» **Requirement**: Retype the whole listing exactly.

» **Supplied records**:

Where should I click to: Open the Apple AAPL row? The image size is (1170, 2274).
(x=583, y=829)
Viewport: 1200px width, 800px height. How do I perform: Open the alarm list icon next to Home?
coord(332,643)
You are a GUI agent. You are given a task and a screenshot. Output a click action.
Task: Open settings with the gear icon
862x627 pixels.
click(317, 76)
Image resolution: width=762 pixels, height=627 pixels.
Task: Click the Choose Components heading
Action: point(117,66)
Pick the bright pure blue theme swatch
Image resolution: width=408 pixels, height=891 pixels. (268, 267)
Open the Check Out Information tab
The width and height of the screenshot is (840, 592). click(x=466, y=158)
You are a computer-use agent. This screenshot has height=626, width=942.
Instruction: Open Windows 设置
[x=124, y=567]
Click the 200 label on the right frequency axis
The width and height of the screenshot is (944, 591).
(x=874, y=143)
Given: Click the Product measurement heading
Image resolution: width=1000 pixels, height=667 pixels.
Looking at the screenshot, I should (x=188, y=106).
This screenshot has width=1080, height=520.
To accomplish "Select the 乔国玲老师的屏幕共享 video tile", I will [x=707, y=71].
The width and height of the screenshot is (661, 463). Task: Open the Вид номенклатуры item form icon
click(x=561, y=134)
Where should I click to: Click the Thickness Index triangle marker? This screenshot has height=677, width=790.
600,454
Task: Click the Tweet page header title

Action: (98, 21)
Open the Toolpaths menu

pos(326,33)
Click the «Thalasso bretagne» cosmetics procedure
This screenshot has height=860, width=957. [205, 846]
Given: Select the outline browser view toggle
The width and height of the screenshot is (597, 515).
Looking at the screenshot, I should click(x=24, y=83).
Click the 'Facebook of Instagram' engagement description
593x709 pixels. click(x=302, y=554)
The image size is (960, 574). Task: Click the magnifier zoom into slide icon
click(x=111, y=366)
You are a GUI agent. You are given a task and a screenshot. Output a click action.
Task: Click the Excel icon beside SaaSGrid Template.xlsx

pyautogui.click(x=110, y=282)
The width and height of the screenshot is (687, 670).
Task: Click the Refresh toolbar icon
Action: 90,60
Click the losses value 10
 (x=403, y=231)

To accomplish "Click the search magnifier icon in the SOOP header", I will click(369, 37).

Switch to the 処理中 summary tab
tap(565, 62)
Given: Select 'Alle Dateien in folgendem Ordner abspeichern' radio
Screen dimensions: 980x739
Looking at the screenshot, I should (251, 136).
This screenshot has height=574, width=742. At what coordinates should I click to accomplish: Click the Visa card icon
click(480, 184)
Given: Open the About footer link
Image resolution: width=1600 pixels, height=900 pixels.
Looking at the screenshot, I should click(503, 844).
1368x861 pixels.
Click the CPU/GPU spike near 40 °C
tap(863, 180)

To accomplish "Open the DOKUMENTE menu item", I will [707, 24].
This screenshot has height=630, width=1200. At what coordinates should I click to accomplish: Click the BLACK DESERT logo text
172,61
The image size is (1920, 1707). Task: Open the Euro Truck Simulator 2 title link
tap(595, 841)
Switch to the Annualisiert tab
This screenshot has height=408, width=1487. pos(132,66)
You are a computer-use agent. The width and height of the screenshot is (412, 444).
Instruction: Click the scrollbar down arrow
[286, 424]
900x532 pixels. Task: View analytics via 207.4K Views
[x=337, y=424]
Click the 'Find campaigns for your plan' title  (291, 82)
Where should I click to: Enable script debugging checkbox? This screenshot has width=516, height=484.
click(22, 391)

» **Solution for this task**:
Where should I click to: Open the Apple AAPL row? The image size is (1170, 2274).
(x=583, y=829)
Viewport: 1200px width, 800px height. How do I perform: Open the alarm list icon next to Home?
coord(332,643)
You are a GUI agent. You are given a task and a screenshot. Output a click action.
Task: Open settings with the gear icon
862x627 pixels.
click(317, 76)
Image resolution: width=762 pixels, height=627 pixels.
Task: Click the Choose Components heading
Action: point(117,66)
Pick the bright pure blue theme swatch
Image resolution: width=408 pixels, height=891 pixels. (268, 267)
Open the Check Out Information tab
The width and height of the screenshot is (840, 592). click(x=466, y=158)
You are a computer-use agent. This screenshot has height=626, width=942.
Instruction: Open Windows 设置
[x=124, y=567]
Click the 200 label on the right frequency axis
The width and height of the screenshot is (944, 591).
(x=874, y=143)
Given: Click the Product measurement heading
Image resolution: width=1000 pixels, height=667 pixels.
Looking at the screenshot, I should (x=188, y=106).
This screenshot has width=1080, height=520.
To accomplish "Select the 乔国玲老师的屏幕共享 video tile", I will [x=707, y=71].
The width and height of the screenshot is (661, 463). Task: Open the Вид номенклатуры item form icon
click(x=561, y=134)
Where should I click to: Click the Thickness Index triangle marker? This screenshot has height=677, width=790.
600,454
Task: Click the Tweet page header title

Action: (98, 21)
Open the Toolpaths menu

pos(326,33)
Click the «Thalasso bretagne» cosmetics procedure
This screenshot has height=860, width=957. [205, 846]
Given: Select the outline browser view toggle
The width and height of the screenshot is (597, 515).
Looking at the screenshot, I should click(x=24, y=83).
Click the 'Facebook of Instagram' engagement description
593x709 pixels. click(x=302, y=554)
The image size is (960, 574). Task: Click the magnifier zoom into slide icon
click(x=111, y=366)
You are a GUI agent. You are given a task and a screenshot. Output a click action.
Task: Click the Excel icon beside SaaSGrid Template.xlsx

pyautogui.click(x=110, y=282)
The width and height of the screenshot is (687, 670).
Task: Click the Refresh toolbar icon
Action: 90,60
Click the losses value 10
 (x=403, y=231)

To accomplish "Click the search magnifier icon in the SOOP header", I will click(369, 37).

Switch to the 処理中 summary tab
tap(565, 62)
Given: Select 'Alle Dateien in folgendem Ordner abspeichern' radio
Screen dimensions: 980x739
Looking at the screenshot, I should (251, 136).
This screenshot has height=574, width=742. At what coordinates should I click to accomplish: Click the Visa card icon
click(480, 184)
Given: Open the About footer link
Image resolution: width=1600 pixels, height=900 pixels.
Looking at the screenshot, I should click(503, 844).
1368x861 pixels.
Click the CPU/GPU spike near 40 °C
tap(863, 180)

To accomplish "Open the DOKUMENTE menu item", I will [707, 24].
This screenshot has height=630, width=1200. At what coordinates should I click to accomplish: Click the BLACK DESERT logo text
172,61
The image size is (1920, 1707). Task: Open the Euro Truck Simulator 2 title link
tap(595, 841)
Switch to the Annualisiert tab
This screenshot has height=408, width=1487. pos(132,66)
You are a computer-use agent. The width and height of the screenshot is (412, 444).
Instruction: Click the scrollbar down arrow
[286, 424]
900x532 pixels. Task: View analytics via 207.4K Views
[x=337, y=424]
Click the 'Find campaigns for your plan' title  (291, 82)
Where should I click to: Enable script debugging checkbox? This screenshot has width=516, height=484.
click(22, 391)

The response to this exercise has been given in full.